Problems to work on
(1) Do these statements agree with the Wisconsin school referendum article below? (a) Wisconsin voters approved $1.8 billion in referendums in 2016. (b) Evers posted his tweet in 2018. (c) Voters across the state favored 45 of the 60 referendums in the 2019 spring election. For each, answer yes or no and quote the words that settle it.
(2) According to the Wisconsin school referendum article below, what was the approval rate for referendums in the 2019 spring election?
(3) Can you turn the paragraph of the Wisconsin school referendum article beginning "Wisconsin voters approved $1.8 billion" into a short list that keeps its main facts?

Selected excerpt

Just what is the state of funding for public education in Wisconsin?
According to Gov. Tony Evers, it’s bad enough for residents to be voting to voluntarily raise their own taxes to fully fund schools.
"More than a million Wisconsinites have voted to raise their own property taxes because Republicans have failed to fully fund our public schools for the past eight years," Evers tweeted on April 3, 2019.
Last year was a record year for school referendums, as voters approved more than $2 billion in additional school spending.
But have 1 million residents really voted to raise their own taxes through referendums? And is it reasonable to attribute that decision to Republicans failing to "fully fund" schools?
Let’s study up.
Simply put, a referendum is a vote on a specific issue.
Local school districts can propose referendums to replace or upgrade a building that is aging or becoming too small, or to approve spending for ongoing budgetary expenses beyond what is otherwise allowed.
And these have spiked in recent years.
Wisconsin voters approved $1.8 billion in referendums in 2016, set a record of more than $2 billion in 2018 and voted for another $783 million in spring of 2019. Overall, voters across the state favored 45 of the 60 referendums in the 2019 spring election, a 75% approval rate.

Information shown
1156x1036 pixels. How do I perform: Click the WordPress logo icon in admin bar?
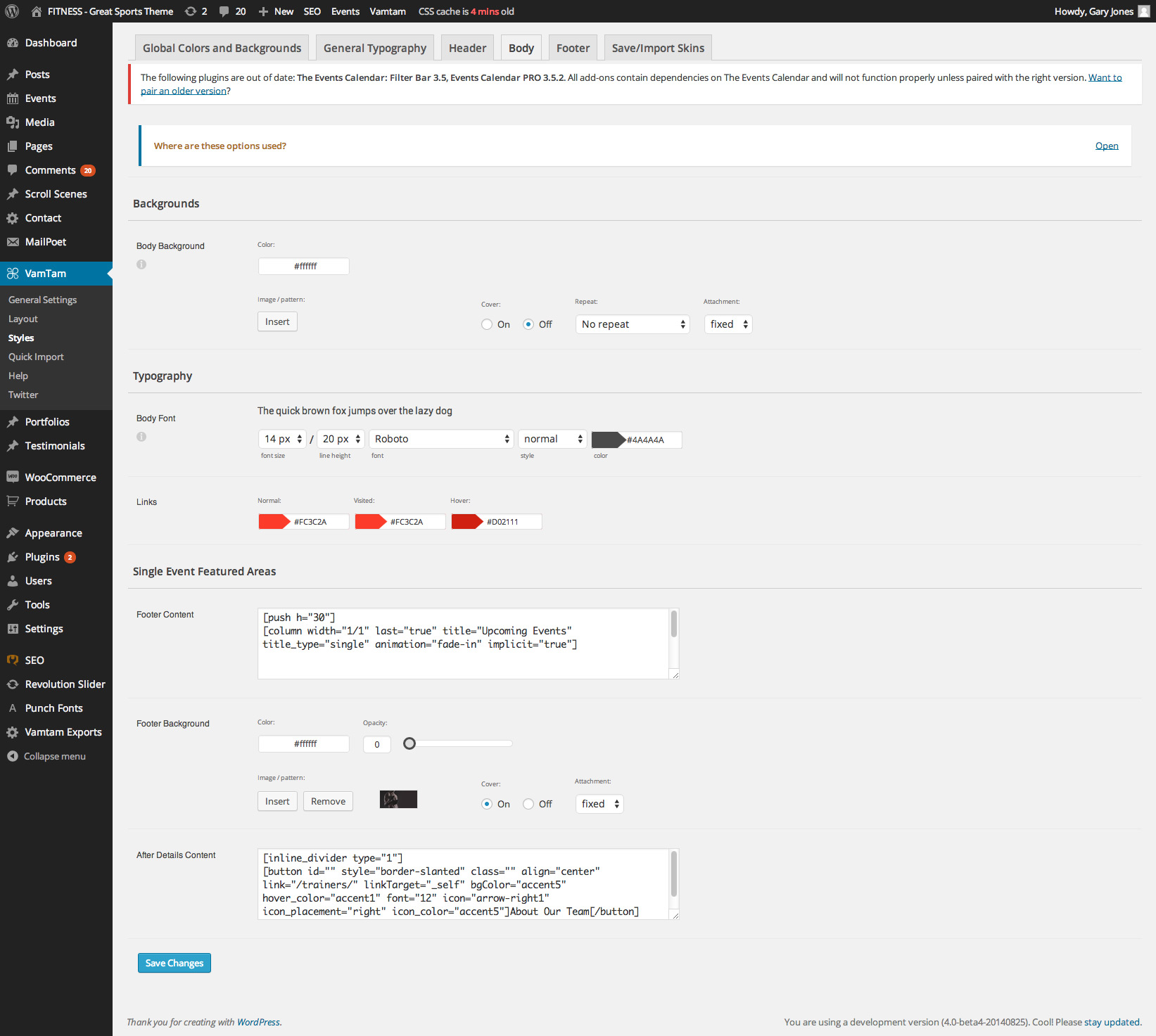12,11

==

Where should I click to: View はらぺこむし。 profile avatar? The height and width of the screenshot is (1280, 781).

Task results
(1)
(a) Yes: "Wisconsin voters approved $1.8 billion in referendums in 2016"
(b) No: "Evers tweeted on April 3, 2019."
(c) Yes: "voters across the state favored 45 of the 60 referendums in the 2019 spring election"

(2) 75%

(3)
- 2016: $1.8 billion in referendums approved
- 2018: a record of more than $2 billion approved
- Spring 2019: another $783 million approved
- 2019 spring election: 45 of 60 referendums passed, a 75% approval rate